なお、本記事内では参照リンクを本文に直接記載していませんが、最後にまとめて「参考文献」として掲載しています。必要に応じてご参照ください。
1. 機能比較
1-1. 基本機能と拡張機能
Google Analytics 4 (GA4)
イベントベース計測
GA4はユニバーサルアナリティクス(UA)から刷新され、Webサイトやアプリのユーザー行動をすべてイベント(パラメータを含む)として捉える設計。標準レポート & インサイト通知
ユーザー数やPV、コンバージョンなどの基礎指標を標準的に把握しつつ、異常値を検知すると通知してくれるインサイト機能もある。検索バーに「今年の上位ページは?」などと入力すると、回答レポートを返してくれる質問形式の機能も追加。データ探索機能(Explore)

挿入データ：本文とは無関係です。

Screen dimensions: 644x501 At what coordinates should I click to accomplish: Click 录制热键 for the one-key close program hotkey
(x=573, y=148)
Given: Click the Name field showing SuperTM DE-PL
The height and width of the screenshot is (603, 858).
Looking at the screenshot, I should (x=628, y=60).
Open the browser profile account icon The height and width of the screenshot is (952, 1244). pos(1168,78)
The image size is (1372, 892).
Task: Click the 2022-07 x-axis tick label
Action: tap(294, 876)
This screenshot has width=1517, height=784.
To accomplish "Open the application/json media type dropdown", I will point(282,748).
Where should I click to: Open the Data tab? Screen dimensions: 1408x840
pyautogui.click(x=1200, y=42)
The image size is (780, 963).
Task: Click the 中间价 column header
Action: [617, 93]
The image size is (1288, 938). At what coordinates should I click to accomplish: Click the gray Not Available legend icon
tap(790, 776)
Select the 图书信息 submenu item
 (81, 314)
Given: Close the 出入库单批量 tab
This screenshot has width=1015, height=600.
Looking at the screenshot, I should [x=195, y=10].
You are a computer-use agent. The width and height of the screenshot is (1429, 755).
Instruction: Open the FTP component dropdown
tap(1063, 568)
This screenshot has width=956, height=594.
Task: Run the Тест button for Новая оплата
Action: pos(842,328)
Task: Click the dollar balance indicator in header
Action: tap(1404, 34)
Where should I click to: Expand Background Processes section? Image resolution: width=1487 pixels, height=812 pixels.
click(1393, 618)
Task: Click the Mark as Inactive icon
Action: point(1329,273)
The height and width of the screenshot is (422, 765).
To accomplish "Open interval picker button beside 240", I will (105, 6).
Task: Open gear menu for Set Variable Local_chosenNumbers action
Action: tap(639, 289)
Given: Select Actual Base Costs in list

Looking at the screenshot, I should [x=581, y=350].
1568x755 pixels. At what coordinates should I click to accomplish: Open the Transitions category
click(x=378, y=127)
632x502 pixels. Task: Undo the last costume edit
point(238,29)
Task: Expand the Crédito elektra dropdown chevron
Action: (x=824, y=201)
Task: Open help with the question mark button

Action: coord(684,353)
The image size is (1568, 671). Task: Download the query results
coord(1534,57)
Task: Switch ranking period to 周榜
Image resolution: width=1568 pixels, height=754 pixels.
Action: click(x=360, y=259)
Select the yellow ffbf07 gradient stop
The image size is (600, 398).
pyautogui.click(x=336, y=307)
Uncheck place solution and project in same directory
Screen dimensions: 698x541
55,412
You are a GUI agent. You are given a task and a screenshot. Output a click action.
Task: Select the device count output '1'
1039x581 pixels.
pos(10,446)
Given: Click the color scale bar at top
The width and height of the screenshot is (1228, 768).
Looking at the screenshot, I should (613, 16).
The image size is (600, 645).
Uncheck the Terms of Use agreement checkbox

カスタム分析が可能だが、条件やイベント属性を細かく指定する高度分析にはBigQuery連携やSQLが必要になる場合も。無料版でのデータ保持期限
最大14か月(有料版でも50か月まで)が上限のため、長期的なデータ蓄積・分析には不向き。Googleエコシステムとの連携
Google広告やFirebaseなど、同社製品とのシームレスな連携が強み。機械学習ベースの予測指標(将来収益や離脱リスク)も提供。
Amplitude
ユーザー行動分析に特化
非エンジニアでもノーコードで多角的な行動分析が可能。コホート分析、ファネル分析、パス分析、リテンション分析などをGUIで組み合わせて可視化できる。イベントドリブン×深掘り分析
「ある行動をしたユーザー」「しなかったユーザー」を比較するなど、よりプロダクト内アクションに踏み込んだ分析が得意。機械学習の活用
SQL不要で数クリック操作で高度なチャート作成ができ、リアルタイムデータをもとに仮説検証を高速に回せる。A/Bテスト・セッションリプレイなどの拡張機能
Amplitude Experiment(A/Bテスト)やCDP機能、ユーザー操作を録画再生する機能(Session Replay)まで含み、分析から施策検証まで一括でサポート。
KARTE
CX(顧客体験)プラットフォーム
1人ひとりのWeb/アプリ上の行動データをリアルタイムに取得し、最適化されたポップアップやバナー表示などのパーソナライズ施策を即時実行可能。接客と分析の一体化
見込み顧客・既存顧客の行動やコンバージョン経路を把握し、条件に応じたアクション(バナー、メール、プッシュ通知など)をノーコードで設定できる。マーケティングオートメーション機能
テンプレート化されたシナリオを使い、コード不要で施策を素早く展開。セグメントごとに成果を検証し、PDCAサイクルを回しやすい。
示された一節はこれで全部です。